Vor wenigen Tagen hat Robert Habeck den Begriff von der "Muss-weg-Opposition" erfunden. Der Vizekanzler kritisierte damit, keineswegs zu Unrecht, die Unionsfraktion für ihr ziemlich plumpes Gemaule über Habecks Gasumlage. So ganz allmählich formiert sich in Berlin aber auch eine Muss-weg-Koalition. Aus allen drei Ampel-Parteien kommen nun Signale, die darauf hindeuten, dass die unselige Umlage noch vor ihrer geplanten Einführung wieder abgeräumt wird. Es wäre wohl für alle Beteiligten das Beste. Die Koalition hätte ein Streitthema weniger und die Opposition vielleicht wieder ein bisschen mehr Zeit, sich konstruktiv in die Debatte einzubringen.

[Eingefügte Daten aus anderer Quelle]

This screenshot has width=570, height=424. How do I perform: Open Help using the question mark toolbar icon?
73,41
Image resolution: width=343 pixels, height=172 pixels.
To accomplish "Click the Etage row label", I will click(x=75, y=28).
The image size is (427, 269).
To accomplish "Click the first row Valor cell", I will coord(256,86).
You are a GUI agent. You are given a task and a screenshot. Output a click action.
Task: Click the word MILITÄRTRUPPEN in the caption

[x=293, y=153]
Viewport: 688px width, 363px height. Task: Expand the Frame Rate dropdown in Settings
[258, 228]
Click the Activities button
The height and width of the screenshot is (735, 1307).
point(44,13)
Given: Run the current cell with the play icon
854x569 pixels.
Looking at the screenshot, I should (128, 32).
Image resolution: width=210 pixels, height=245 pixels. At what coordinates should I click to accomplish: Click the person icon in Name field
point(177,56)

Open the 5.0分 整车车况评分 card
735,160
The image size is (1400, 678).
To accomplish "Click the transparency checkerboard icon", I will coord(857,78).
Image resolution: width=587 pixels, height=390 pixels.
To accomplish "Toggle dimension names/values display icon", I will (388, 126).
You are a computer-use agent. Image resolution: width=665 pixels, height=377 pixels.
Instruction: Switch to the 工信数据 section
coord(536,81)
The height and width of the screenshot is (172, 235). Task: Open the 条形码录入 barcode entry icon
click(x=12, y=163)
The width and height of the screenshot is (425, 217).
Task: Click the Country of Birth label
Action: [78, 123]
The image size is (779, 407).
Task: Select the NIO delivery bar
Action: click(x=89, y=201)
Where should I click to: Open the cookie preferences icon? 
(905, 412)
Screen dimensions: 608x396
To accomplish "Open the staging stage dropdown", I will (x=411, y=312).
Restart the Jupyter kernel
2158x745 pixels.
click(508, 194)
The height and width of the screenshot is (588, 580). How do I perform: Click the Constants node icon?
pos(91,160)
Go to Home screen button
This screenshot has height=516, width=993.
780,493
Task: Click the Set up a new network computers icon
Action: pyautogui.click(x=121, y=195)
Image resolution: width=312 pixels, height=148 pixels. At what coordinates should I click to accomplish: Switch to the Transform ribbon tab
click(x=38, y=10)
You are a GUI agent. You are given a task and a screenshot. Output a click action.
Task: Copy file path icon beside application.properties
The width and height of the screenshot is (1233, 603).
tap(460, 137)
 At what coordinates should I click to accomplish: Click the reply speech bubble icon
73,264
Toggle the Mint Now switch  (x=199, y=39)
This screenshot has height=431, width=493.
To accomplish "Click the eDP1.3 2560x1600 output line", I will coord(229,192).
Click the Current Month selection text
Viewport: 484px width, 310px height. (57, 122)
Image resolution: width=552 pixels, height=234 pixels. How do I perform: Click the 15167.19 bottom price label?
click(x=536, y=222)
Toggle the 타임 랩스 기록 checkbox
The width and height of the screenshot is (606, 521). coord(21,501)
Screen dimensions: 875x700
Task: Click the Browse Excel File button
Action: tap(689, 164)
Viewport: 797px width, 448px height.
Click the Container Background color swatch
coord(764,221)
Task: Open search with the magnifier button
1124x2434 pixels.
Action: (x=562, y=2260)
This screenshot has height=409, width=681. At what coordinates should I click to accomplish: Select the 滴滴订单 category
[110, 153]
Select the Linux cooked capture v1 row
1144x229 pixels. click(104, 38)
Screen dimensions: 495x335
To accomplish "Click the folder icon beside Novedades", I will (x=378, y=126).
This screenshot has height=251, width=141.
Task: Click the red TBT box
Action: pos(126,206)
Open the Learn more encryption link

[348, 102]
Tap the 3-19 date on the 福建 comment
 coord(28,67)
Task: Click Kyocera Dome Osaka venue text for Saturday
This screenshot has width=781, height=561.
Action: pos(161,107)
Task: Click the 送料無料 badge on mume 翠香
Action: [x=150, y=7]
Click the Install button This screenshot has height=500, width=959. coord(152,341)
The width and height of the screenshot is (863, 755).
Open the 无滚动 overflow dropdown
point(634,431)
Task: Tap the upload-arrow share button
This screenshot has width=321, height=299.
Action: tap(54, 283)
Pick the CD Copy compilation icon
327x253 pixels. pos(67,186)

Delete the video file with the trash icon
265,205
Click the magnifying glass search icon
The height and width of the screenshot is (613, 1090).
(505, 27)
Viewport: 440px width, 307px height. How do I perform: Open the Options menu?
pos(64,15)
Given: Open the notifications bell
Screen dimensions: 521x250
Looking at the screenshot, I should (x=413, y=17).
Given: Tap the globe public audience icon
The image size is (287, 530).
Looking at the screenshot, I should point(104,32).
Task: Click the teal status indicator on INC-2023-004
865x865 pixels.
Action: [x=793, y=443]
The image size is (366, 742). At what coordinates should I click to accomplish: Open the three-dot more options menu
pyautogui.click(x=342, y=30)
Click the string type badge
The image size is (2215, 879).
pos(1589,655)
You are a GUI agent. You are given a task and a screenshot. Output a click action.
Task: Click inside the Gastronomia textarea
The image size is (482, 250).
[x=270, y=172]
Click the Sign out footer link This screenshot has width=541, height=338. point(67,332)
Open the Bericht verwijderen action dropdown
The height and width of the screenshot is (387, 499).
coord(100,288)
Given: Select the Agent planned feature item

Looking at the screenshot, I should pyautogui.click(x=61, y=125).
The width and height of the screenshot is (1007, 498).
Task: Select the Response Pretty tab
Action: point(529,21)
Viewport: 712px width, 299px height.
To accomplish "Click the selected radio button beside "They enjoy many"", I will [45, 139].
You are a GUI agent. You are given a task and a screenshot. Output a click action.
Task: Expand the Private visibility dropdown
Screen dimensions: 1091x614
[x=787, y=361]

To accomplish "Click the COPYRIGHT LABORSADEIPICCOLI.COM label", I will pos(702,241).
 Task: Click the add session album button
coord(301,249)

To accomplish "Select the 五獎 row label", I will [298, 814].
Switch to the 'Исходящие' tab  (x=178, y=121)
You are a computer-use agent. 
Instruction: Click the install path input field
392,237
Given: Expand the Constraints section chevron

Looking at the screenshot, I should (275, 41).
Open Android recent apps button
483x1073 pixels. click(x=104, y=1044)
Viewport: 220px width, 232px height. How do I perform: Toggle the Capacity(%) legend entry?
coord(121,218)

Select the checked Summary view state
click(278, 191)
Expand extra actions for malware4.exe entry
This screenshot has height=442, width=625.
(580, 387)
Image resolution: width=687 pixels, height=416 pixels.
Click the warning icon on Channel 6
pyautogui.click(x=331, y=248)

Nur das eigentliche Problem wäre nicht gelöst: Wo das Geld herkommen soll, um die strauchelnden Gasimporteure zu retten und damit beheizbare Wohnzimmer zu gewährleisten. Wenn es die Gaskunden nun doch nicht alleine bezahlen, dann bleibt es eben an allen Steuerzahlern hängen. In dem Maße, in dem die Gasumlage unwahrscheinlicher wird, sinkt also auch die Chance auf die Einhaltung der Schuldenbremse. Übersetzt ins politische Tagesgeschäft bedeutet das: Damit der grüne Wirtschaftsminister Habeck eine Sorge los wird, muss sich der liberale Finanzminister Christian Lindner eine aufhalsen.
Dass nun auch Lindner die Gasumlage öffentlich anzweifelt, ist aber sicher kein Ausweis einer neuen Freundschaftsphase zwischen den zwei verkrachten Kabinettskollegen. Während Habeck zuletzt rechtliche Bedenken an dem Projekt äußerte, stellt Lindner nun die "wirtschaftliche Sinnfrage". Er schiebt also, erstens, dem Wirtschaftsminister noch einmal explizit die Schuld an dem ganzen Desaster zu. Und zweitens dürfte sich Lindner die Exit-Strategie, die er Habeck hier anbietet, einiges kosten lassen. Es wird wohl auf einen Deal hinauslaufen: Die FDP bewegt sich bei der Schuldenbremse, wenn sich die Grünen bei der Atomkraft bewegen. Für Robert Habeck bahnt sich da schon die nächste Muss-weg-Diskussion an.